En el medio del salón agita Nicolás Vivo. Cautiva la atención de la gente. Sostiene el micrófono durante dos horas y arenga a moverse, a seguir bailando: es un pastor espiritual, un gurú festivo y sano. Dice cosas como "ya tomaste el desayuno, ahora desayunate esta fiesta". Con 25 años, disfrazado con una campera de piel marrón y una vincha en la cabeza, es el MC (Maestro de Ceremonias) de la fiesta: "Mi rol pasa por mantener la energía presente y poner en palabras lo que está pasando. Trato de estar en sintonía con la música, con la DJ, con la gente", explica.
Cerca de las nueve de la mañana, el volcán de Vivo se apaga al compás de la música. Los organizadores suben al escenario e invitan a todos a sentarse en el suelo en una especie de acto escolar.
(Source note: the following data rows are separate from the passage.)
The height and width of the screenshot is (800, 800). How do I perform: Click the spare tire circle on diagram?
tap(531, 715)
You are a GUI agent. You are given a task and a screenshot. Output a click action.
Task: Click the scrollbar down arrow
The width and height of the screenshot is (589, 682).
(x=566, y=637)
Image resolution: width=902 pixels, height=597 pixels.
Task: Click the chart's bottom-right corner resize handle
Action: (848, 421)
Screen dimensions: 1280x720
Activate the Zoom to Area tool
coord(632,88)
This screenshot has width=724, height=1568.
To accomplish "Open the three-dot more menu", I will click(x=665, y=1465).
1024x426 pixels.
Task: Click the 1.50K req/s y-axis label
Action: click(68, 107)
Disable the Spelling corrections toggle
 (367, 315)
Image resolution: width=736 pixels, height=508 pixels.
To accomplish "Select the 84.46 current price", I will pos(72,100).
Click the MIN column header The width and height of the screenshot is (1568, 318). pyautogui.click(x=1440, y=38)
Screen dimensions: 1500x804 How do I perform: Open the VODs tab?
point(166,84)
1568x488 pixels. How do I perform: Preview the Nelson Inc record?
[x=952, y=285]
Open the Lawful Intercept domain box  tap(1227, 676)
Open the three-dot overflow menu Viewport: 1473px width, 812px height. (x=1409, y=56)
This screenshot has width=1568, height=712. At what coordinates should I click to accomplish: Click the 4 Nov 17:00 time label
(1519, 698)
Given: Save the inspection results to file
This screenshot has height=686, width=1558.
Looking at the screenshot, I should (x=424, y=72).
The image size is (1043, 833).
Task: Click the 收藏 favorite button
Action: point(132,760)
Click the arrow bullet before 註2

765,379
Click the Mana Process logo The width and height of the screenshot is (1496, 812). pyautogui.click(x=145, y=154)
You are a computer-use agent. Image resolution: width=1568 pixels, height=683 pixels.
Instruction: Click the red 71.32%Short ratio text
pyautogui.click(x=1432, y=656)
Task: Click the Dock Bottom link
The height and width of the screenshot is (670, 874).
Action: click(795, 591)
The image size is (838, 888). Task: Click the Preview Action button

Krys Cordero, otra de las promotoras de la jornada, toma el micrófono. Agradece, y dice que "bailar a las siete de la mañana es lo más". Dice, también, que falta algo. Que el día todavía no terminó. A su costado, de pronto, se ubica Fran.
Fran está ahí "para ayudarnos a bajar, para irnos tranquilos al trabajo". Vestido en un traje blanco estilo Sri Sri Ravi Shankar empieza a guiarlos con una técnica de relajación. El lugar se sumerge en un silencio potente: a esta hora quedan ochenta personas sentadas, echadas. Fran hace cantos de armónicos que parecen salidos de uno de esos videos de YouTube con imágenes de cascadas y paisajes. Es un momento poderoso: en diez minutos no pasa nada, nadie abre los ojos, nadie suelta una palabra. La meditación acaba con un aplauso tímido porque la mayoría quedó en un estado de trance. Al final, Cordero vuelve a agarrar el micrófono, y pregunta con voz dulce: "¿Cómo piensan brillar hoy?". Afuera el sol está radiante.